_EXERCISE REQUIREMENTS_. Only one stretch of the data below is needed. Output the lines from the one with "703x821 pixels. How" up to and including the one with "You are a computer-use agent. Viewport: 794px", exactly as they stand.

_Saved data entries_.
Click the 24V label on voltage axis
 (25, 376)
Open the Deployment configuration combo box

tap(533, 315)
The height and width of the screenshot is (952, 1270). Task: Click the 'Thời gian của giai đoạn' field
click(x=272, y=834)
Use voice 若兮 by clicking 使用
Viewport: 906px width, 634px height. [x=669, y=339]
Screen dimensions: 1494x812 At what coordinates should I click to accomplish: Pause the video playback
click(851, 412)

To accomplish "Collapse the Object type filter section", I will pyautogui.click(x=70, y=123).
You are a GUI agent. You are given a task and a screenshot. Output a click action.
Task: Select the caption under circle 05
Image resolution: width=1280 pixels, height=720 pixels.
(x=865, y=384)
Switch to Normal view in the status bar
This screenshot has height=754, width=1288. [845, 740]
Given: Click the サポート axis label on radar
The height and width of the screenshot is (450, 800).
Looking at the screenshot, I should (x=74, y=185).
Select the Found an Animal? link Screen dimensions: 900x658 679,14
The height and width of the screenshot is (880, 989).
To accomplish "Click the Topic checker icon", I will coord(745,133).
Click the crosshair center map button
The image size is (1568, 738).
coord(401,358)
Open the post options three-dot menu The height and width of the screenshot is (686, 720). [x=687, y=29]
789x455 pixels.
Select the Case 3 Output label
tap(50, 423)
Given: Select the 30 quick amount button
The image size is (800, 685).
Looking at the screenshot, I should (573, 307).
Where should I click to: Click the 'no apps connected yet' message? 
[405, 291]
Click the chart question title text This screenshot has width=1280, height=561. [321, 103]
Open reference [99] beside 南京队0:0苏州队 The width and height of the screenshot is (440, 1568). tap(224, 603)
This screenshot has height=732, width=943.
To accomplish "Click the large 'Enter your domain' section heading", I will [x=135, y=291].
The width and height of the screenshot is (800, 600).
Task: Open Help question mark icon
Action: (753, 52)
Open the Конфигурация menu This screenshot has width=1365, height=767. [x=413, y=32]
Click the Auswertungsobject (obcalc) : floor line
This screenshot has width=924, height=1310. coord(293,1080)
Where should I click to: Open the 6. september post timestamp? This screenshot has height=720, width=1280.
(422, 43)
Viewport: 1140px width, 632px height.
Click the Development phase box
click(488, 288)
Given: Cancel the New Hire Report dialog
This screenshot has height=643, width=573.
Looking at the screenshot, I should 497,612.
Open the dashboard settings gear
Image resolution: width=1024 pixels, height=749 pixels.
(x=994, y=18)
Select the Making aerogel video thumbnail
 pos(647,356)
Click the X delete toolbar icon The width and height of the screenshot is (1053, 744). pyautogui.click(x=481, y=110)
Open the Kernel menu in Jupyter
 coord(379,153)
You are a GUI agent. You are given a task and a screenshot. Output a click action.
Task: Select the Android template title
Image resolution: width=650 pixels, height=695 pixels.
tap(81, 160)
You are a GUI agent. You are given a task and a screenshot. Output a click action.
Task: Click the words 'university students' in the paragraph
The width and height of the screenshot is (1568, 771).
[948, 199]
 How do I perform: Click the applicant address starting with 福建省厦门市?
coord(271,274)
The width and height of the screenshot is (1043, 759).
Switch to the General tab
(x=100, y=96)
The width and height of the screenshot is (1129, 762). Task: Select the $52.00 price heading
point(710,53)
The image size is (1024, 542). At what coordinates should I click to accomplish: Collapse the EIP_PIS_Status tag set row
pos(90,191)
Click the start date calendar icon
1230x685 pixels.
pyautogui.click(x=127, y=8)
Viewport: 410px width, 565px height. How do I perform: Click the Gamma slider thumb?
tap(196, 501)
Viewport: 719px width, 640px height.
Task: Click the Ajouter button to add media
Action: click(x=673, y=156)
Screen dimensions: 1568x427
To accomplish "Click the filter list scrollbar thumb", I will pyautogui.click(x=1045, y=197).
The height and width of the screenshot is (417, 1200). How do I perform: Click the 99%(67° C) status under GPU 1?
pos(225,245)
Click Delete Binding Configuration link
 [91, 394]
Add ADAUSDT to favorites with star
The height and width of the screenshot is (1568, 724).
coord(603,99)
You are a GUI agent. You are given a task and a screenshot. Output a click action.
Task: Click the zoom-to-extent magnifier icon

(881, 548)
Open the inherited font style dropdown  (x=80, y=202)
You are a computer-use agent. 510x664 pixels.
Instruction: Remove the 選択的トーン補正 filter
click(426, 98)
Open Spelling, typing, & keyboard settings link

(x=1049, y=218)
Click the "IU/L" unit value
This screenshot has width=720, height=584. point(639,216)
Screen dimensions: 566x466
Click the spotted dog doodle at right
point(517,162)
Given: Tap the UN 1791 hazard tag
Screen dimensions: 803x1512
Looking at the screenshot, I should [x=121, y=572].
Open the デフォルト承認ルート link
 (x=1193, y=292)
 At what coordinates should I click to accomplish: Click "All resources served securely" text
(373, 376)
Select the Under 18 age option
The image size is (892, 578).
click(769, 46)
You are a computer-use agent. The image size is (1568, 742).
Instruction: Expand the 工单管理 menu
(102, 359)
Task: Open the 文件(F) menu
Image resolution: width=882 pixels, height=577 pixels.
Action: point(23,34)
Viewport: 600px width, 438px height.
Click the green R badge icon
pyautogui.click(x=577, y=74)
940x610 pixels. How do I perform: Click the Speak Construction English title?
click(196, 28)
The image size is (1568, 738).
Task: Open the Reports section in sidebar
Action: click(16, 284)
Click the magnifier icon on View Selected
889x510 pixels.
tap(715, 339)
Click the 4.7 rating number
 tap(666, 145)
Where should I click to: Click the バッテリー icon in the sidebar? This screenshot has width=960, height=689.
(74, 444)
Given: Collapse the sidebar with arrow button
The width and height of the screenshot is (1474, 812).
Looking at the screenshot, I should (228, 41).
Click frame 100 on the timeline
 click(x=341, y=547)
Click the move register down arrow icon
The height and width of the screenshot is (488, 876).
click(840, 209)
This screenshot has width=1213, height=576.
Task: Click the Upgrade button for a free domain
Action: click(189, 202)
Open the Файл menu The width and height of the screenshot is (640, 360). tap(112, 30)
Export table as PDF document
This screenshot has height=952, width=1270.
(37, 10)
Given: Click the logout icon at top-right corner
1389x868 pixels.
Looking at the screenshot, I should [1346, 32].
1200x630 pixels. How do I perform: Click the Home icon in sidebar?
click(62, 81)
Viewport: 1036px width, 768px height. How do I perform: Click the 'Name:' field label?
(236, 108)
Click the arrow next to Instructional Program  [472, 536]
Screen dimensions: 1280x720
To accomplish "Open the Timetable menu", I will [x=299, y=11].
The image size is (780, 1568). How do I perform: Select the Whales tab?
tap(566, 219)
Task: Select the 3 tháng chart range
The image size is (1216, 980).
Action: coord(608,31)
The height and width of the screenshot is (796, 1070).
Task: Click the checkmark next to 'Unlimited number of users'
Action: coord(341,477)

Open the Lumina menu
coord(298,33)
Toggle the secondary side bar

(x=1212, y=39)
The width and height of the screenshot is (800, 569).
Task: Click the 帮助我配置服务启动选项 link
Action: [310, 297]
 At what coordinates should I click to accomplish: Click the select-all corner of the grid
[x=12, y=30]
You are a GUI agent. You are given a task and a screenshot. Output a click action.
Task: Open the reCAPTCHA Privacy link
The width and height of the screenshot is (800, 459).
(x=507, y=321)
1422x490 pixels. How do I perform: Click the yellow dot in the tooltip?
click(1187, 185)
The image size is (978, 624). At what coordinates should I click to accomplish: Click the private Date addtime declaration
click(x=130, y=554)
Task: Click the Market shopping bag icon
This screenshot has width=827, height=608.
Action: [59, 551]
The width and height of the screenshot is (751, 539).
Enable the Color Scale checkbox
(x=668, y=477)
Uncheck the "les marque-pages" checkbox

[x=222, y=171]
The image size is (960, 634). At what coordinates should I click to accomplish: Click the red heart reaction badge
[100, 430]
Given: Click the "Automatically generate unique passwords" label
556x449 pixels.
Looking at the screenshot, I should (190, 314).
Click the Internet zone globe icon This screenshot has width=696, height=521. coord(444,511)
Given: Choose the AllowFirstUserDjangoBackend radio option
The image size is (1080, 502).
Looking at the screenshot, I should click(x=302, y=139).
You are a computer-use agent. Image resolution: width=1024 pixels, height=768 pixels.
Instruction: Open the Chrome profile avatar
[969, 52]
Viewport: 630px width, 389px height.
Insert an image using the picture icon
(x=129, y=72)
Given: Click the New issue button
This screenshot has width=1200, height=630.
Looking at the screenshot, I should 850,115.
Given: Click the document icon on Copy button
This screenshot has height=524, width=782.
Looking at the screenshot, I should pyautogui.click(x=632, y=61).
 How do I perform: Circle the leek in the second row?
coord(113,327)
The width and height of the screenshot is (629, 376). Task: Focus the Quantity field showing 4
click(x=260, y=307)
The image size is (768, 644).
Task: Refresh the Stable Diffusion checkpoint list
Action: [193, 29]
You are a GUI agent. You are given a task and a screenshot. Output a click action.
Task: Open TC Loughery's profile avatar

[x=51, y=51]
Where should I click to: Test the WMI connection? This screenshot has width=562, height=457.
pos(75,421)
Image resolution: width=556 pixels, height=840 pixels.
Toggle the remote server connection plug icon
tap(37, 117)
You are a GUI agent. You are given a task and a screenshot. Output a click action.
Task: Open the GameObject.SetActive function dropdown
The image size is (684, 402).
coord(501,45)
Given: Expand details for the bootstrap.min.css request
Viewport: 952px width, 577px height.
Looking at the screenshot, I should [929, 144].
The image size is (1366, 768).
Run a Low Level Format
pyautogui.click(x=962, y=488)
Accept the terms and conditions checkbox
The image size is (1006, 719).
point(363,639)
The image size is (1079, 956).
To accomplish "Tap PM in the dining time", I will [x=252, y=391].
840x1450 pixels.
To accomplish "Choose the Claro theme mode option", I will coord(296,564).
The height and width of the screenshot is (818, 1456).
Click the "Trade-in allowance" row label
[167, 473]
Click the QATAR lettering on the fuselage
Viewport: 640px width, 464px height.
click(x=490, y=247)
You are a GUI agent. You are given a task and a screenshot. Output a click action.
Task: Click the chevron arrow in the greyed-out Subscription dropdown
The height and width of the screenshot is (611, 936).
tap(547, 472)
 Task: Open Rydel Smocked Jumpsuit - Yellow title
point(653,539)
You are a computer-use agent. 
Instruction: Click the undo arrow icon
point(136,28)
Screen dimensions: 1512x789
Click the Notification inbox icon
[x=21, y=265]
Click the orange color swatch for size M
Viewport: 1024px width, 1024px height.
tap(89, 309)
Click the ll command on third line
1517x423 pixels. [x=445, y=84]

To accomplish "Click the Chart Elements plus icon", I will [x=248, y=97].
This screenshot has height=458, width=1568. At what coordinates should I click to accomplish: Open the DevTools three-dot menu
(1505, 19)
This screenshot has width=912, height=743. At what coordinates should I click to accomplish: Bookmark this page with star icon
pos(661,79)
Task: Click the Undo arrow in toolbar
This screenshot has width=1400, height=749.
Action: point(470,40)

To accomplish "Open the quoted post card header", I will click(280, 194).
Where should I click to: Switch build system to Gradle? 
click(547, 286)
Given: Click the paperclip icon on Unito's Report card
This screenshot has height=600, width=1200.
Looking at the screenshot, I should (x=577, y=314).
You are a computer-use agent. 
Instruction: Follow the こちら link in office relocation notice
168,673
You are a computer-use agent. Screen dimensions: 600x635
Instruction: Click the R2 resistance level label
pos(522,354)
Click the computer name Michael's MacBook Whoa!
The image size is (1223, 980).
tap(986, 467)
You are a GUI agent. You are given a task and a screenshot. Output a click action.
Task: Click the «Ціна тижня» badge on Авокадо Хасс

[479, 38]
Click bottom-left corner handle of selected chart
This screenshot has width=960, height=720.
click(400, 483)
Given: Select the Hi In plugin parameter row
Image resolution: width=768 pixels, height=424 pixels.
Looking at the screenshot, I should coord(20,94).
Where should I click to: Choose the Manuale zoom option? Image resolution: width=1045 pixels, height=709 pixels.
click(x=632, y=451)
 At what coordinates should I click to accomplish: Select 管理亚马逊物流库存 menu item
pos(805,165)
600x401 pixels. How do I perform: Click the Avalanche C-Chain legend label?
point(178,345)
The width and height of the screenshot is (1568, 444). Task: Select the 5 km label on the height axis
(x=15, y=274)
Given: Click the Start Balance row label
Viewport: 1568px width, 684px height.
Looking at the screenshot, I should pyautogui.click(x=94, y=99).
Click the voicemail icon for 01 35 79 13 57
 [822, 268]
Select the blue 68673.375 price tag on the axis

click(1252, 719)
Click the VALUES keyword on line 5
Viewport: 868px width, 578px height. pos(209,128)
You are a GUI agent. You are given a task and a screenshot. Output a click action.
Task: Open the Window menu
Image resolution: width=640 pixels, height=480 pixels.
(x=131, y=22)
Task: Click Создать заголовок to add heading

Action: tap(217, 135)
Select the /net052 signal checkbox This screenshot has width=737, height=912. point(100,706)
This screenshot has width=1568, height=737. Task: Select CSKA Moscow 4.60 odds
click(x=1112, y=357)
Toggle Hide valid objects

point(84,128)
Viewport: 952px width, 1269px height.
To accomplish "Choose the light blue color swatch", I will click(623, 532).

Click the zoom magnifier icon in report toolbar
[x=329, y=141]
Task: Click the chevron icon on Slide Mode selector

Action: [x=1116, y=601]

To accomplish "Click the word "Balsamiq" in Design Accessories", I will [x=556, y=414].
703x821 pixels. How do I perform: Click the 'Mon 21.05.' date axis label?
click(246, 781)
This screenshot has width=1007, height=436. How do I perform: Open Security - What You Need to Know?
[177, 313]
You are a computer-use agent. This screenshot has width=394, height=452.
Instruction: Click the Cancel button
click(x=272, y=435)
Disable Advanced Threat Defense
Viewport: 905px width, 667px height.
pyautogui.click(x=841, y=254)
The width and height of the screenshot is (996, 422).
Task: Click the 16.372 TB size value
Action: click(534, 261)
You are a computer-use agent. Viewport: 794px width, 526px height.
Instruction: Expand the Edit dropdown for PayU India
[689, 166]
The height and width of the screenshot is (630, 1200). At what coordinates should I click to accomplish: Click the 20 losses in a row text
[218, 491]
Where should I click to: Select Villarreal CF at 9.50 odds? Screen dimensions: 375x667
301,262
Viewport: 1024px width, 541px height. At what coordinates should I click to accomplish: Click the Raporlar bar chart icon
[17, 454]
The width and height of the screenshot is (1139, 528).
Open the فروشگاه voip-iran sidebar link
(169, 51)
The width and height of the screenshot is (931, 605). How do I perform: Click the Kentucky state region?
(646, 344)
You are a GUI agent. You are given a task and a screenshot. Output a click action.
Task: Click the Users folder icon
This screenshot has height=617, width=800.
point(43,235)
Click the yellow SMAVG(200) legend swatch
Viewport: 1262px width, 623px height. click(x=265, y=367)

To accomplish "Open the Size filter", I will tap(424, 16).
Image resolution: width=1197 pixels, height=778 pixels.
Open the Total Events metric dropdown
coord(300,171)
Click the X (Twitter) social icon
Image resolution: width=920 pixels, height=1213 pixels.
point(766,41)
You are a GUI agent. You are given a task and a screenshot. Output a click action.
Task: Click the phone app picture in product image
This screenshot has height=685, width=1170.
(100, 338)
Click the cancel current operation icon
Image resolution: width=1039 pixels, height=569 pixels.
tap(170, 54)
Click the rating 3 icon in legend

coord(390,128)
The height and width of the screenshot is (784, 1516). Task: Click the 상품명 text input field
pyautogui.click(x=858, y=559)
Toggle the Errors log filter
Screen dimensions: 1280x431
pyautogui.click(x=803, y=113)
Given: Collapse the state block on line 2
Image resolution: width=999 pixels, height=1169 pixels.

_PROBLEM SOLUTION_.
703x821 pixels. How do I perform: Click the 'Mon 21.05.' date axis label?
click(246, 781)
This screenshot has width=1007, height=436. How do I perform: Open Security - What You Need to Know?
[177, 313]
You are a computer-use agent. This screenshot has width=394, height=452.
Instruction: Click the Cancel button
click(x=272, y=435)
Disable Advanced Threat Defense
Viewport: 905px width, 667px height.
pyautogui.click(x=841, y=254)
The width and height of the screenshot is (996, 422).
Task: Click the 16.372 TB size value
Action: click(534, 261)
You are a computer-use agent. Viewport: 794px width, 526px height.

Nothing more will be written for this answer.